PROVIDED DATA –
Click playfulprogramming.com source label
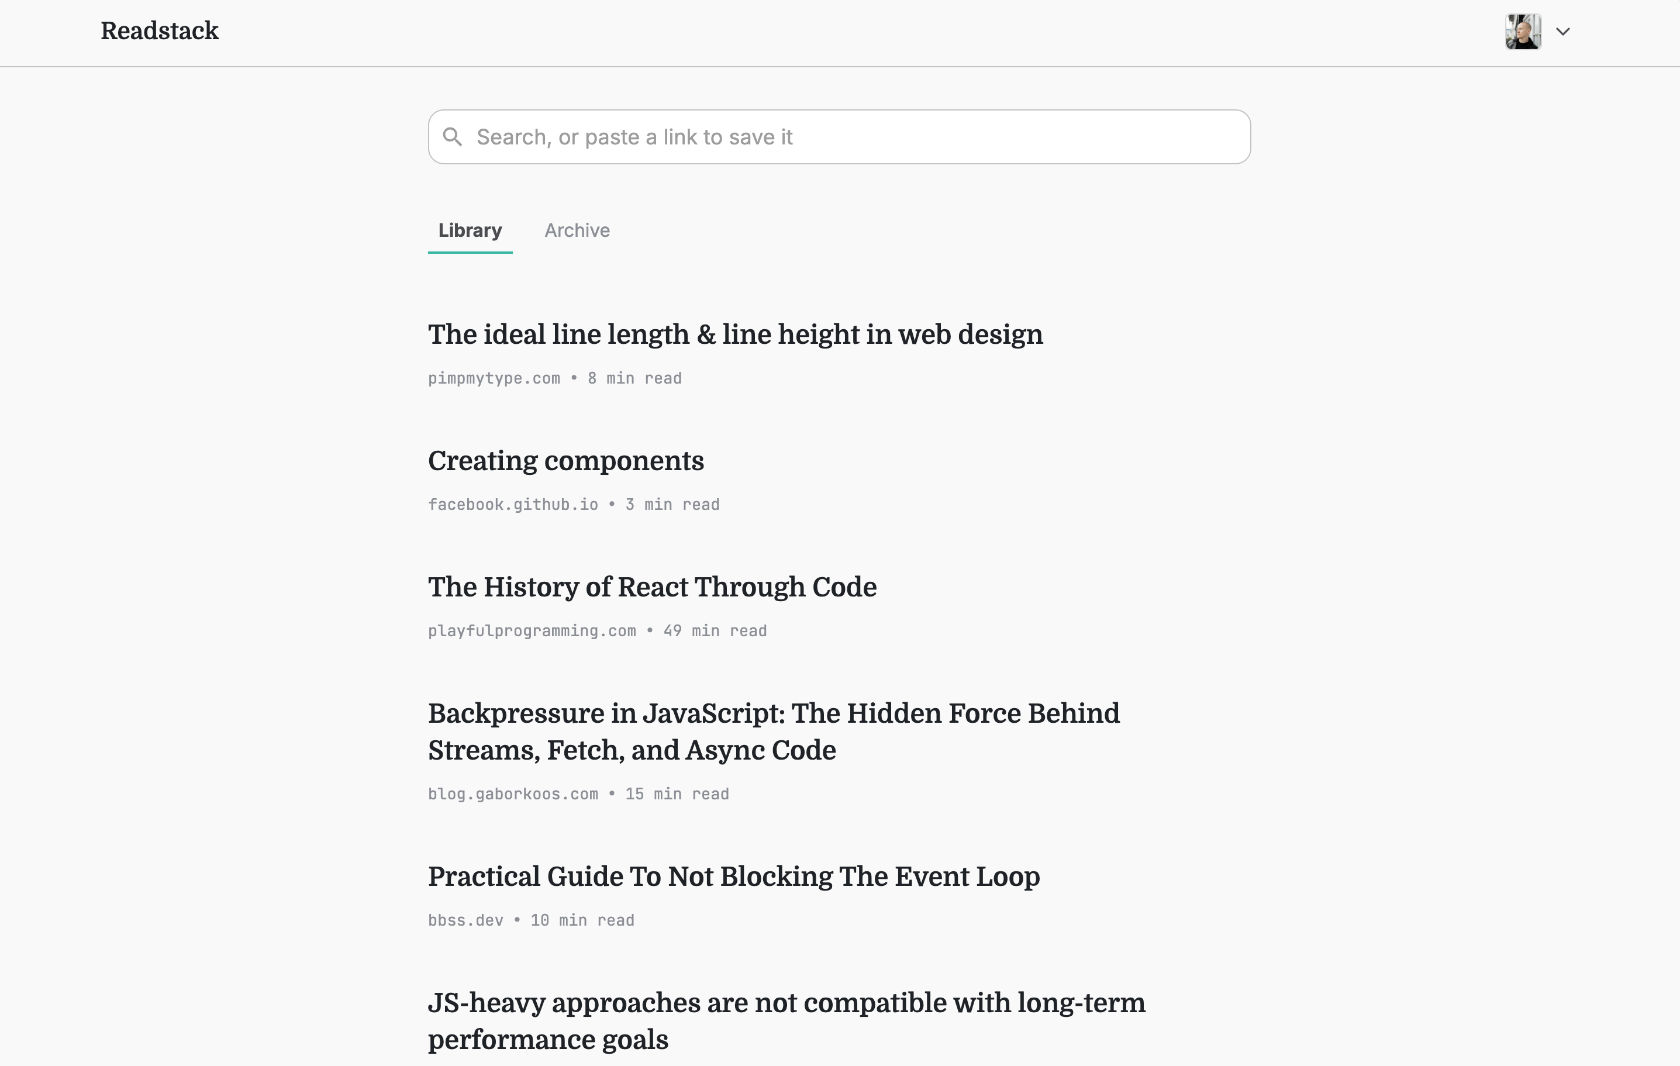This screenshot has height=1066, width=1680. pyautogui.click(x=532, y=630)
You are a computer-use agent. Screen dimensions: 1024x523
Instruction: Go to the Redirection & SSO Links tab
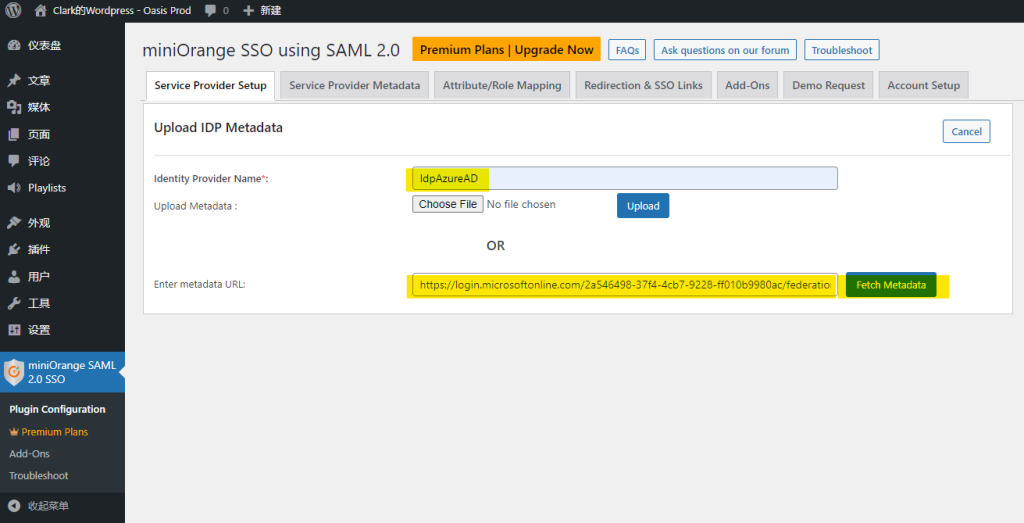point(643,85)
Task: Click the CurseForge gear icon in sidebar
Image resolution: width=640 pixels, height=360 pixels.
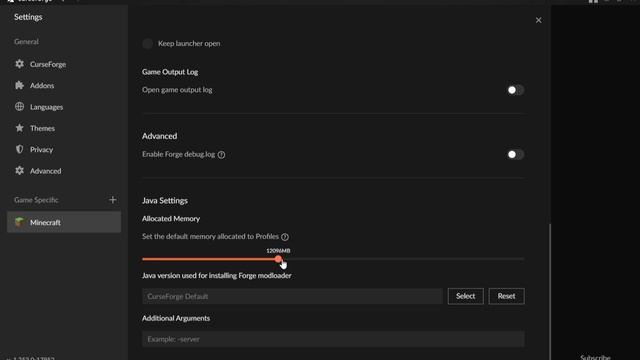Action: [19, 64]
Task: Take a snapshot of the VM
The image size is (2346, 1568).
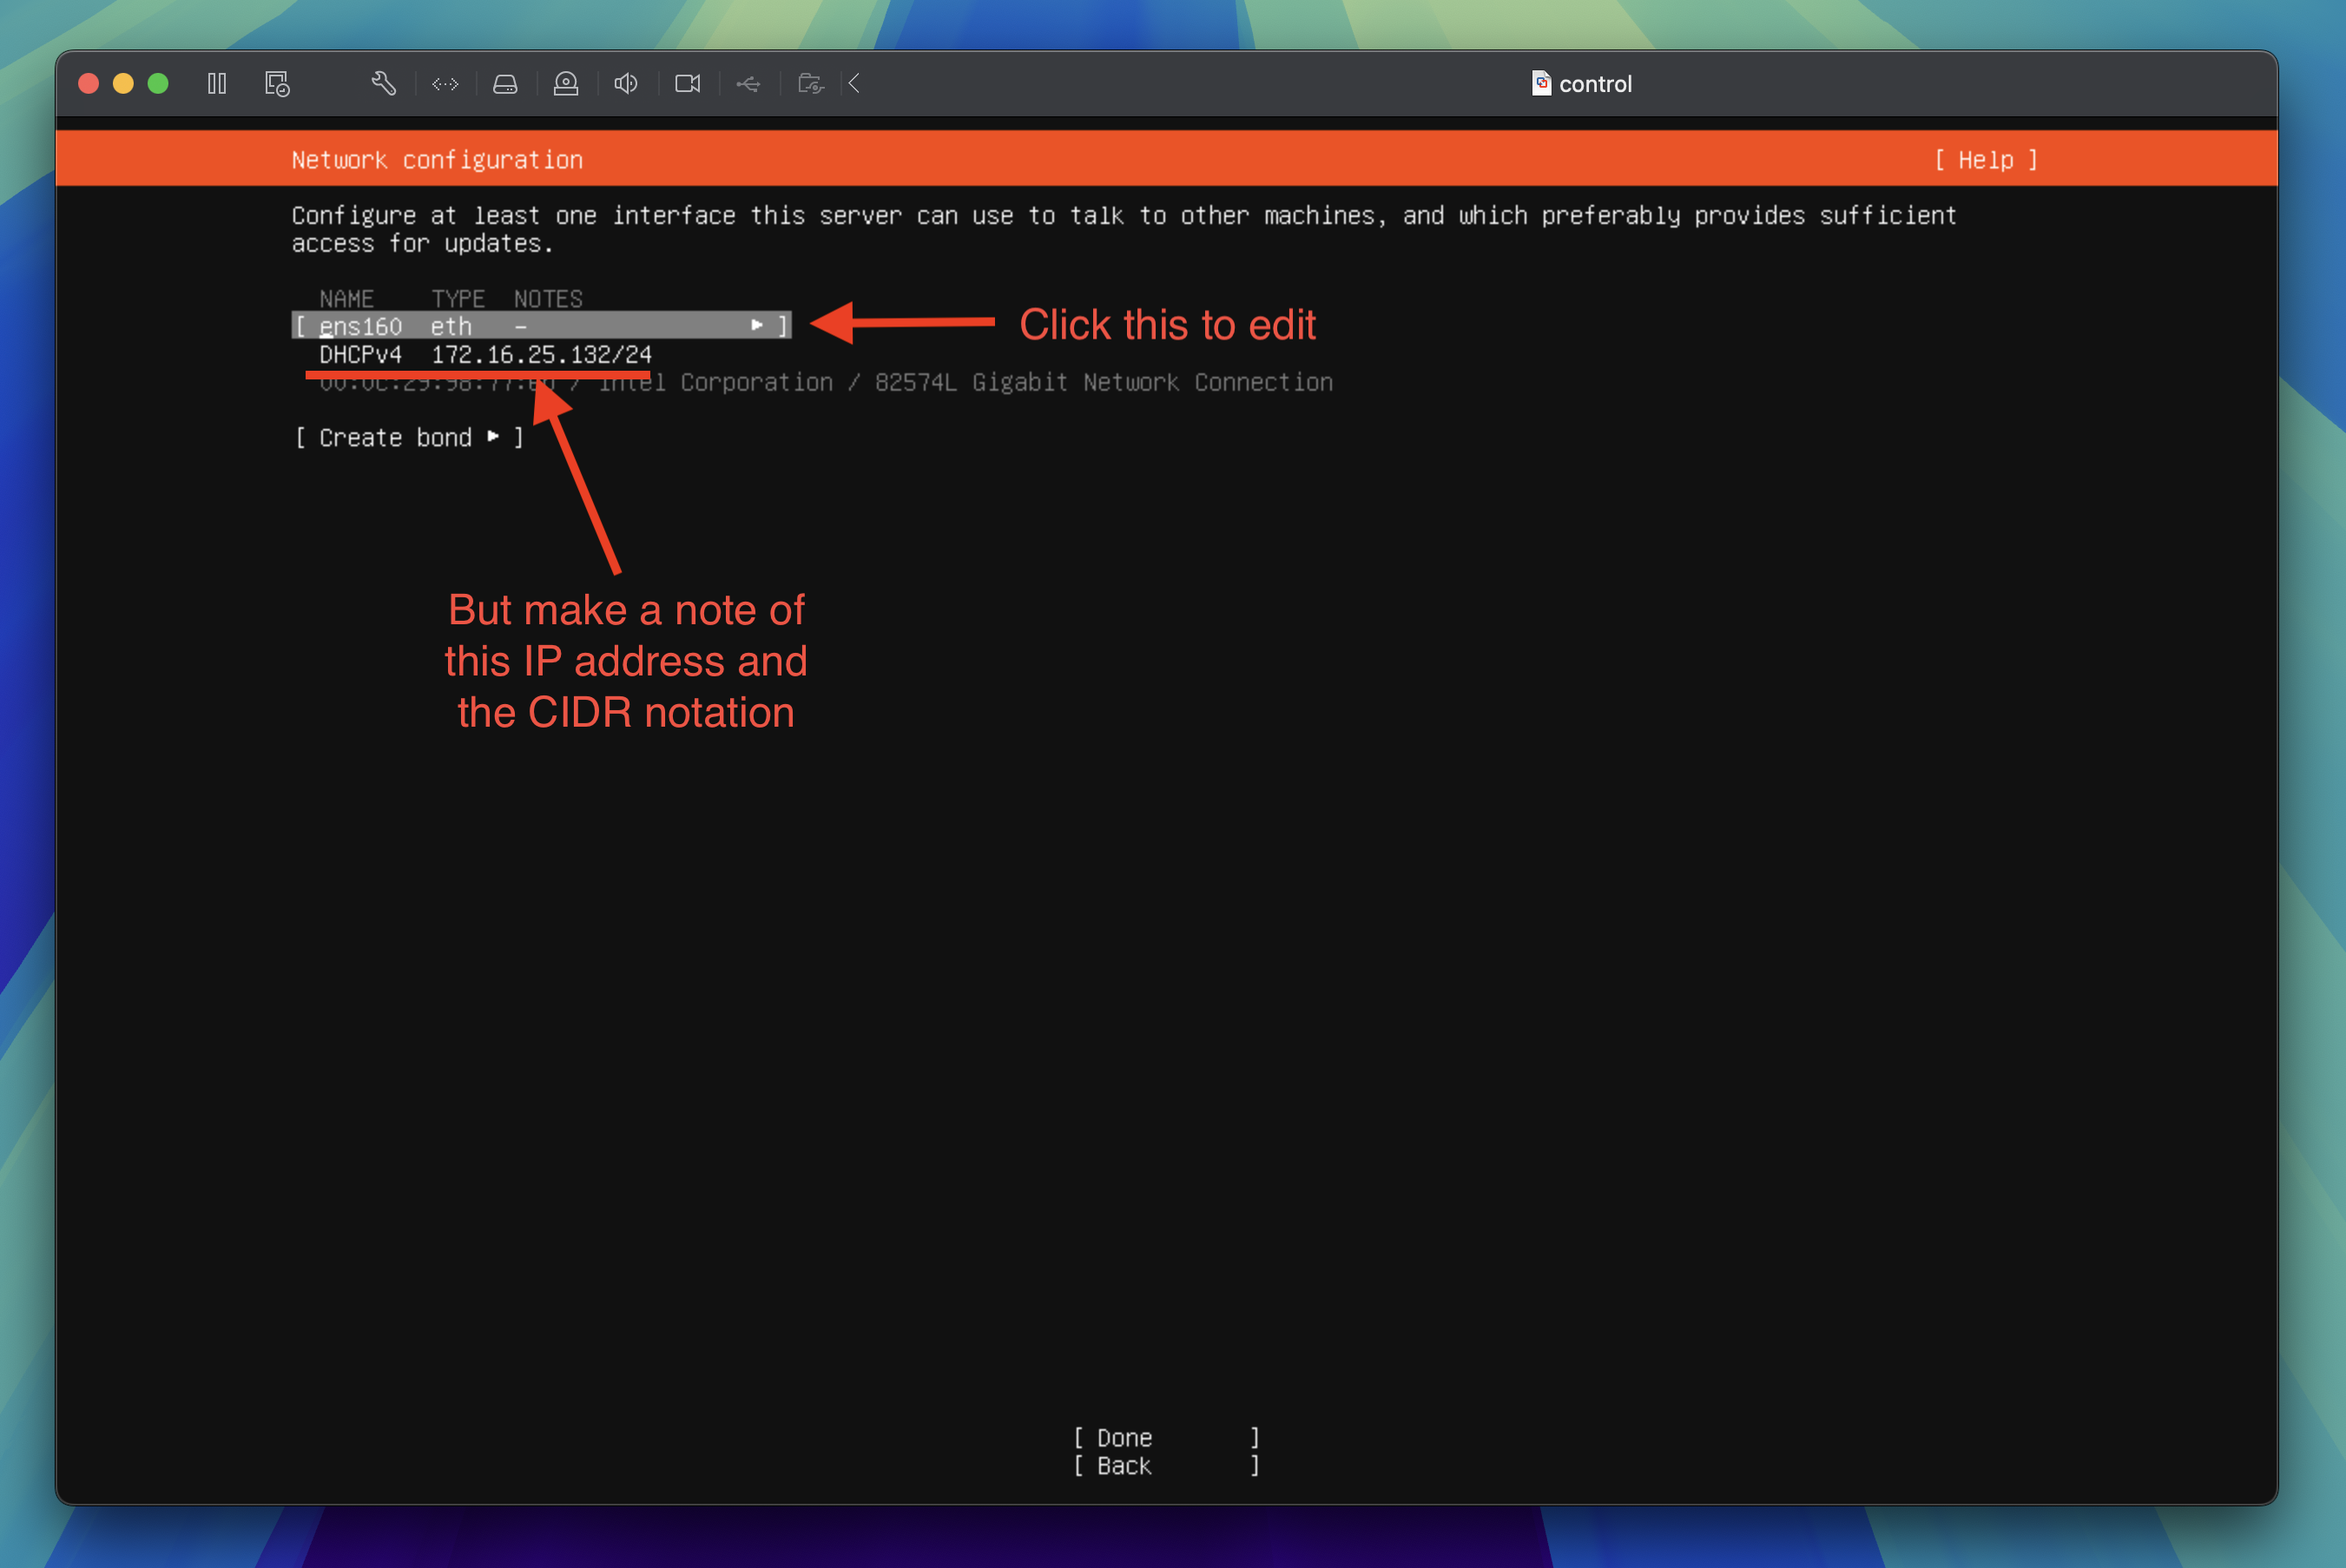Action: point(277,83)
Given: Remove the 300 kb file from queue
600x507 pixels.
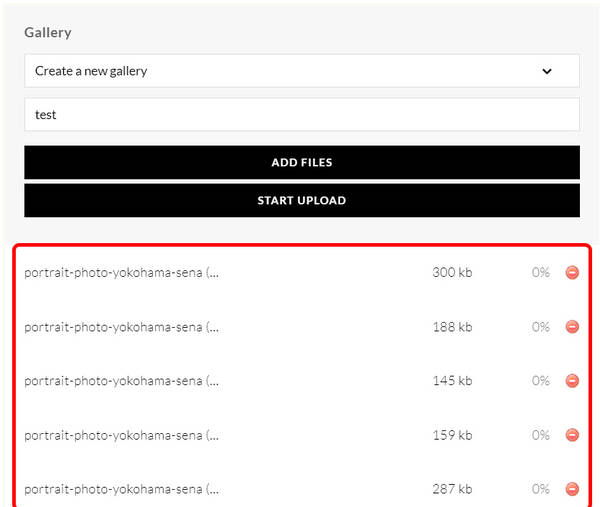Looking at the screenshot, I should coord(572,272).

WHAT IS EXPECTED – Rewrite the lines above as a Markdown table with two columns, Row and Line Text, numbering the rows in order and skipping any blank lines. Leave the pictures out.

ANSWER TO THIS PROBLEM –
| Row | Line Text |
|---|---|
| 1 | Click playfulprogramming.com source label |
| 2 | This screenshot has height=1066, width=1680. pyautogui.click(x=532, y=630) |
| 3 | You are a computer-use agent. Screen dimensions: 1024x523 |
| 4 | Instruction: Go to the Redirection & SSO Links tab |
| 5 | point(643,85) |
| 6 | Task: Click the CurseForge gear icon in sidebar |
| 7 | Image resolution: width=640 pixels, height=360 pixels. |
| 8 | Action: [19, 64] |
| 9 | Task: Take a snapshot of the VM |
| 10 | The image size is (2346, 1568). |
| 11 | Action: point(277,83) |
| 12 | Given: Remove the 300 kb file from queue |
| 13 | 600x507 pixels. |
| 14 | Looking at the screenshot, I should coord(572,272). |